Given exercise A:
In the piece on the fairy tales The Juniper Tree and The Rose Tree, what is the English sister story to The Juniper Tree called?
Given exercise B:
Lay out the stretch of the listing from its start through the line containing "鹿児島 トレッキング (598, 2099)" as a Markdown table with the columns No. and Entry, one row per line and no blank lines.

Quoted text:
┏━━

I heard somewhere (although I can’t vouch for whether it’s true) that The Juniper Tree is the story most often omitted or edited from collected editions of the Brothers Grimm on grounds of taste. If anybody wanted to argue that fairy tales aren’t suitable reading material for young children, they might well point to this one. It contains the murder of an innocent child and the cannibalisation of his remains by his family. Gory stuff, but it also contains resurrection and metamorphosis and some serious avian weight-lifting. You can read a version of it here…
http://www.surlalunefairytales.com/authors/grimms/47junipertree.html
There’s an English sister story to the German Juniper Tree. It’s called The Rose Tree and it swaps the little boy at the centre of the story for a little girl, swaps summer for winter, and swaps the happy ending for an almost recklessly sad one.
http://www.authorama.com/english-fairy-tales-5.html
I can’t decide which of the two I like the most. I was going to write and draw about just one, but in the end there were images from both that stuck too hard. Thinking about them in tandem, they’ve become jumbled up in my head, and the little hero and heroine have become a kind of Hansel and Gretel pairing wandering about in simultaneous woods. This picture shows the little boy from The Rose Tree, who never quite manages to cease weeping after his mother murders his sister…
Botanists beware that the rose and juniper trees in these pictures don’t much resemble the actual plants in question. But then, neither do the ones in the story. These trees are very much living beings, involved in the lives of the families in whose orchards they grow. The juniper tree, in particular, actually engenders the little boy who we follow through the story. His mother is desperate for a child, and after eating the berries from the tree she conceives. Lo and behold, nine months later a little boy is born, red as blood and white as snow. Upon giving birth to the boy, the new mother is so very happy that she lies down under the juniper tree and dies. The imagery is so strong (enchanted fruit, immaculate conception, sacrifice of the innocent, resurrection…) it could be bent into a metaphor for all kinds of things. But personally I find these two stories very resistant to interpretation. I enjoy them more just as they are: more like tone poems than parables. And the tone isn’t as horrifying as the gruesome events might imply. Instead it’s sad and wistful, because it’s heart-breaking to follow a little child through such grim times. The world can be a cruel and unkind place, the stories seem to warn, but you can still snatch goodness back from it.

┗━━

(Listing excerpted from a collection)
┏━━

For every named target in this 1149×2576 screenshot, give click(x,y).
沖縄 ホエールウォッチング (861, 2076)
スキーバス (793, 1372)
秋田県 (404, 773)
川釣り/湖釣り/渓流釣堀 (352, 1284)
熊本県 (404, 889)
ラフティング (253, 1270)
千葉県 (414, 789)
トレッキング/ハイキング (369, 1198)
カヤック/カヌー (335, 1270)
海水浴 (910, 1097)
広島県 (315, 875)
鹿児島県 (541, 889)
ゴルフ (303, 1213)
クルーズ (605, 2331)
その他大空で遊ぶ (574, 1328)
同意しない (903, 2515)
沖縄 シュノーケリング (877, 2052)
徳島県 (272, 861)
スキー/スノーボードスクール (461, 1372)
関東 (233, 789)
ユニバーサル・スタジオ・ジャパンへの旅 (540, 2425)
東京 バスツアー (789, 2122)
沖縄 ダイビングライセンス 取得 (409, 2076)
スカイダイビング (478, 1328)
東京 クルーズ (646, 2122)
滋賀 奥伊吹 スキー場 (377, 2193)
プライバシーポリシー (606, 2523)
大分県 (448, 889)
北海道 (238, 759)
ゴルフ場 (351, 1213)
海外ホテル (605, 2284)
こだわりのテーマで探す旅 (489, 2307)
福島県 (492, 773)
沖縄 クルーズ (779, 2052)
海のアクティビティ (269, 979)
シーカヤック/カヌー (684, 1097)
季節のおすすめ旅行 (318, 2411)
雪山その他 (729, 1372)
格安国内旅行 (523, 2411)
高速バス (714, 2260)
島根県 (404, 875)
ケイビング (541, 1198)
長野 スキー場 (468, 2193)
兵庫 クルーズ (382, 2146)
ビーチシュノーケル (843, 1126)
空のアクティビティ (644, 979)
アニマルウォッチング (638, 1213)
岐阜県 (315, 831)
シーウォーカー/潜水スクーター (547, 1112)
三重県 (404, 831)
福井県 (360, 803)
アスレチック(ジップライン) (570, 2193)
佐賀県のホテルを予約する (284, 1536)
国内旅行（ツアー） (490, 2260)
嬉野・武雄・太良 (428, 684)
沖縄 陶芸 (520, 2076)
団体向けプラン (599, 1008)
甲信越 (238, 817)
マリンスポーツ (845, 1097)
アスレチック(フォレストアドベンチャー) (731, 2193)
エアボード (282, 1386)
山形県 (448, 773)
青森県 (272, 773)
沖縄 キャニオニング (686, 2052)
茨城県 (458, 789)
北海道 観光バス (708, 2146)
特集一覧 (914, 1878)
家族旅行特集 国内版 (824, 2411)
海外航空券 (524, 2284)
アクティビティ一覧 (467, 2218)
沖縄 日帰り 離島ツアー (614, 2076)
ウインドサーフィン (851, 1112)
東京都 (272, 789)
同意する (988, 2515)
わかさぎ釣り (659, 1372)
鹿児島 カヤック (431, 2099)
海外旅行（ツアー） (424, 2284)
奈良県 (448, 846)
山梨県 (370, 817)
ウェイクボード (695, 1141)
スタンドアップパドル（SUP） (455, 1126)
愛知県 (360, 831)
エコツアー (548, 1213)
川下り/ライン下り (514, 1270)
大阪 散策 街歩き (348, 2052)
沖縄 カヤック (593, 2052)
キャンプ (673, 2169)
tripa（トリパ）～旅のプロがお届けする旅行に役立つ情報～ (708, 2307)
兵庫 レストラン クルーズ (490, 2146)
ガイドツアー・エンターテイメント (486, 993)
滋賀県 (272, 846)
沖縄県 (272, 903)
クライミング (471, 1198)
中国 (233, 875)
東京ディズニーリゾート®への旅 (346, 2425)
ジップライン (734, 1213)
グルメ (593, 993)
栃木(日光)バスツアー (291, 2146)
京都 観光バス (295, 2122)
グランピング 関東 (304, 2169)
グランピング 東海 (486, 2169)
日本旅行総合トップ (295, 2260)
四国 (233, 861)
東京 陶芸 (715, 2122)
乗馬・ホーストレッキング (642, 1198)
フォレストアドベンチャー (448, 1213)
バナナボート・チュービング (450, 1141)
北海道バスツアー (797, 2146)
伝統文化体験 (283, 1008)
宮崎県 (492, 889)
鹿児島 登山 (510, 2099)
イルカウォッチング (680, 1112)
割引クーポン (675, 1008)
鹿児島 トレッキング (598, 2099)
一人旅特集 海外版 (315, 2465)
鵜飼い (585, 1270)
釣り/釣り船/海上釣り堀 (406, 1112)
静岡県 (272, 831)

┗━━

Written answer A:
The Rose Tree.

Written answer B:
| No. | Entry |
|---|---|
| 1 | For every named target in this 1149×2576 screenshot, give click(x,y). |
| 2 | 沖縄 ホエールウォッチング (861, 2076) |
| 3 | スキーバス (793, 1372) |
| 4 | 秋田県 (404, 773) |
| 5 | 川釣り/湖釣り/渓流釣堀 (352, 1284) |
| 6 | 熊本県 (404, 889) |
| 7 | ラフティング (253, 1270) |
| 8 | 千葉県 (414, 789) |
| 9 | トレッキング/ハイキング (369, 1198) |
| 10 | カヤック/カヌー (335, 1270) |
| 11 | 海水浴 (910, 1097) |
| 12 | 広島県 (315, 875) |
| 13 | 鹿児島県 (541, 889) |
| 14 | ゴルフ (303, 1213) |
| 15 | クルーズ (605, 2331) |
| 16 | その他大空で遊ぶ (574, 1328) |
| 17 | 同意しない (903, 2515) |
| 18 | 沖縄 シュノーケリング (877, 2052) |
| 19 | 徳島県 (272, 861) |
| 20 | スキー/スノーボードスクール (461, 1372) |
| 21 | 関東 (233, 789) |
| 22 | ユニバーサル・スタジオ・ジャパンへの旅 (540, 2425) |
| 23 | 東京 バスツアー (789, 2122) |
| 24 | 沖縄 ダイビングライセンス 取得 (409, 2076) |
| 25 | スカイダイビング (478, 1328) |
| 26 | 東京 クルーズ (646, 2122) |
| 27 | 滋賀 奥伊吹 スキー場 (377, 2193) |
| 28 | プライバシーポリシー (606, 2523) |
| 29 | 大分県 (448, 889) |
| 30 | 北海道 (238, 759) |
| 31 | ゴルフ場 (351, 1213) |
| 32 | 海外ホテル (605, 2284) |
| 33 | こだわりのテーマで探す旅 (489, 2307) |
| 34 | 福島県 (492, 773) |
| 35 | 沖縄 クルーズ (779, 2052) |
| 36 | 海のアクティビティ (269, 979) |
| 37 | シーカヤック/カヌー (684, 1097) |
| 38 | 季節のおすすめ旅行 (318, 2411) |
| 39 | 雪山その他 (729, 1372) |
| 40 | 格安国内旅行 (523, 2411) |
| 41 | 高速バス (714, 2260) |
| 42 | 島根県 (404, 875) |
| 43 | ケイビング (541, 1198) |
| 44 | 長野 スキー場 (468, 2193) |
| 45 | 兵庫 クルーズ (382, 2146) |
| 46 | ビーチシュノーケル (843, 1126) |
| 47 | 空のアクティビティ (644, 979) |
| 48 | アニマルウォッチング (638, 1213) |
| 49 | 岐阜県 (315, 831) |
| 50 | シーウォーカー/潜水スクーター (547, 1112) |
| 51 | 三重県 (404, 831) |
| 52 | 福井県 (360, 803) |
| 53 | アスレチック(ジップライン) (570, 2193) |
| 54 | 佐賀県のホテルを予約する (284, 1536) |
| 55 | 国内旅行（ツアー） (490, 2260) |
| 56 | 嬉野・武雄・太良 (428, 684) |
| 57 | 沖縄 陶芸 (520, 2076) |
| 58 | 団体向けプラン (599, 1008) |
| 59 | 甲信越 (238, 817) |
| 60 | マリンスポーツ (845, 1097) |
| 61 | アスレチック(フォレストアドベンチャー) (731, 2193) |
| 62 | エアボード (282, 1386) |
| 63 | 山形県 (448, 773) |
| 64 | 青森県 (272, 773) |
| 65 | 沖縄 キャニオニング (686, 2052) |
| 66 | 茨城県 (458, 789) |
| 67 | 北海道 観光バス (708, 2146) |
| 68 | 特集一覧 (914, 1878) |
| 69 | 家族旅行特集 国内版 (824, 2411) |
| 70 | 海外航空券 (524, 2284) |
| 71 | アクティビティ一覧 (467, 2218) |
| 72 | 沖縄 日帰り 離島ツアー (614, 2076) |
| 73 | ウインドサーフィン (851, 1112) |
| 74 | 東京都 (272, 789) |
| 75 | 同意する (988, 2515) |
| 76 | わかさぎ釣り (659, 1372) |
| 77 | 鹿児島 カヤック (431, 2099) |
| 78 | 海外旅行（ツアー） (424, 2284) |
| 79 | 奈良県 (448, 846) |
| 80 | 山梨県 (370, 817) |
| 81 | ウェイクボード (695, 1141) |
| 82 | スタンドアップパドル（SUP） (455, 1126) |
| 83 | 愛知県 (360, 831) |
| 84 | エコツアー (548, 1213) |
| 85 | 川下り/ライン下り (514, 1270) |
| 86 | 大阪 散策 街歩き (348, 2052) |
| 87 | 沖縄 カヤック (593, 2052) |
| 88 | キャンプ (673, 2169) |
| 89 | tripa（トリパ）～旅のプロがお届けする旅行に役立つ情報～ (708, 2307) |
| 90 | 兵庫 レストラン クルーズ (490, 2146) |
| 91 | ガイドツアー・エンターテイメント (486, 993) |
| 92 | 滋賀県 (272, 846) |
| 93 | 沖縄県 (272, 903) |
| 94 | クライミング (471, 1198) |
| 95 | 中国 (233, 875) |
| 96 | 東京ディズニーリゾート®への旅 (346, 2425) |
| 97 | ジップライン (734, 1213) |
| 98 | グルメ (593, 993) |
| 99 | 栃木(日光)バスツアー (291, 2146) |
| 100 | 京都 観光バス (295, 2122) |
| 101 | グランピング 関東 (304, 2169) |
| 102 | グランピング 東海 (486, 2169) |
| 103 | 日本旅行総合トップ (295, 2260) |
| 104 | 四国 (233, 861) |
| 105 | 東京 陶芸 (715, 2122) |
| 106 | 乗馬・ホーストレッキング (642, 1198) |
| 107 | フォレストアドベンチャー (448, 1213) |
| 108 | バナナボート・チュービング (450, 1141) |
| 109 | 北海道バスツアー (797, 2146) |
| 110 | 伝統文化体験 (283, 1008) |
| 111 | 宮崎県 (492, 889) |
| 112 | 鹿児島 登山 (510, 2099) |
| 113 | イルカウォッチング (680, 1112) |
| 114 | 割引クーポン (675, 1008) |
| 115 | 鹿児島 トレッキング (598, 2099) |